Route - Alexis Vuillermoz va stopper sa carrière à la fin de la saison ! #Vuillermoz #AllezTotalEnergies #Retraite #UCI https://t.co/ll9AINGaNo #cyclisme #cycling
— Cyclism'Actu (@cyclismactu) April 10, 2024
On sait qu’au cours de votre carrière vous êtes souvent tombé, vous avez notamment subit une grosse chute sur le Tour de Suisse 2021. Et quand l’on voit le nombre de chutes qui augmente ces dernières années… Quelle en est la cause et quelle serait la solution pour vous ?
J'ai envie de différencier deux types de courses. On a des courses WorldTour où il y a des grosses chutes, mais l'ambiance dans le peloton est plutôt sereine et on se sent plutôt en sécurité. Alors que dernièrement, pour avoir roulé sur les Coupe de France, je trouve que c'était clairement dangereux, avec des coureurs qui font des mouvements virulents alors qu'on est loin de l'arrivée et qu'il n'y en a aucun besoin. Quitte à faire le vieux con, j'ai l'impression que la nouvelle génération a grandi avec YouTube et les images de Cavendish qui mettait des coups de casque... et maintenant qu'ils sont dans le peloton, ils pensent que c'est ça du kilomètre zéro à l'arrivée. Alors que non, on est un peloton, on est des humains, on est tous garant de l'intégrité physique de chacun, ça ne doit pas être une arène de gladiateurs.

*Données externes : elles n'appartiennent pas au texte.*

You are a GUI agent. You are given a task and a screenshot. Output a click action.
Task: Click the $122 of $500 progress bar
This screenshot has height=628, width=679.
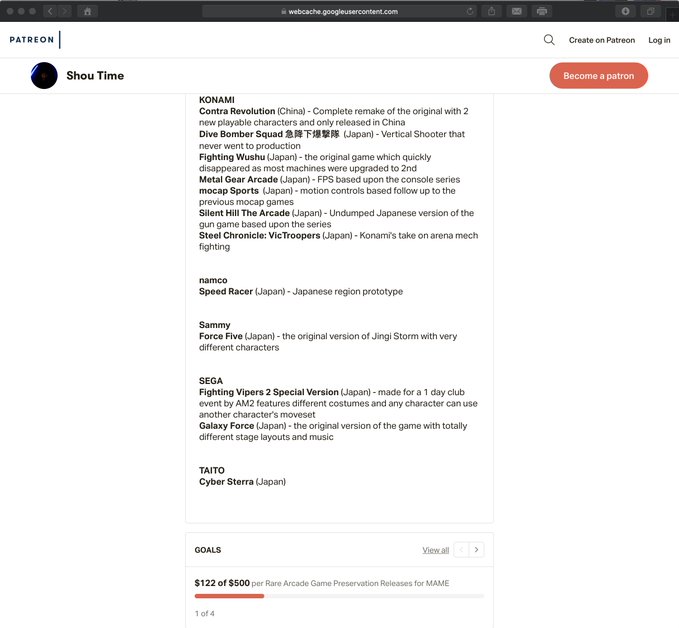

Mais pour moi, le principal vecteur, c'est la retransmission télé. Les directeurs sportifs ont tous accès à la vidéo en direct et on a tous pour consigne à l'oreillette de se placer devant en permanence. Les coureurs manquent peut-être parfois d'autonomie à ce niveau-là. Mais je ne suis pas pour le retrait de l'oreillette, parce que souvent elle nous sauve bien la mise. Est-ce qu'avoir un canal unique pour tous les coureurs serait la bonne solution ? Ça pourrait être intéressant.
Pour l’après-carrière, est-ce que vous avez déjà une idée de ce que vous voulez faire ?
Je voudrais déjà passer un diplôme d'État pour pouvoir encadrer des personnes. Je suis quelqu'un qui est toujours dans l'échange. Je reste ouvert à différentes opportunités, je ne suis pas fermé à grand chose, mais je ne veux plus partir de chez moi 300 jours par an en tant que coureur.
Quels sont vos objectifs pour cette dernière saison ?
J'ai de plus en plus de mal à évoluer dans le froid et l'humidité. Le beau temps arrive et je n'ai pas envie de cibler une course, je veux vraiment prendre chacune d'entre elles comme une opportunité et pouvoir me faire plaisir sur le vélo en roulant à l'avant, en jouant les premiers rôles.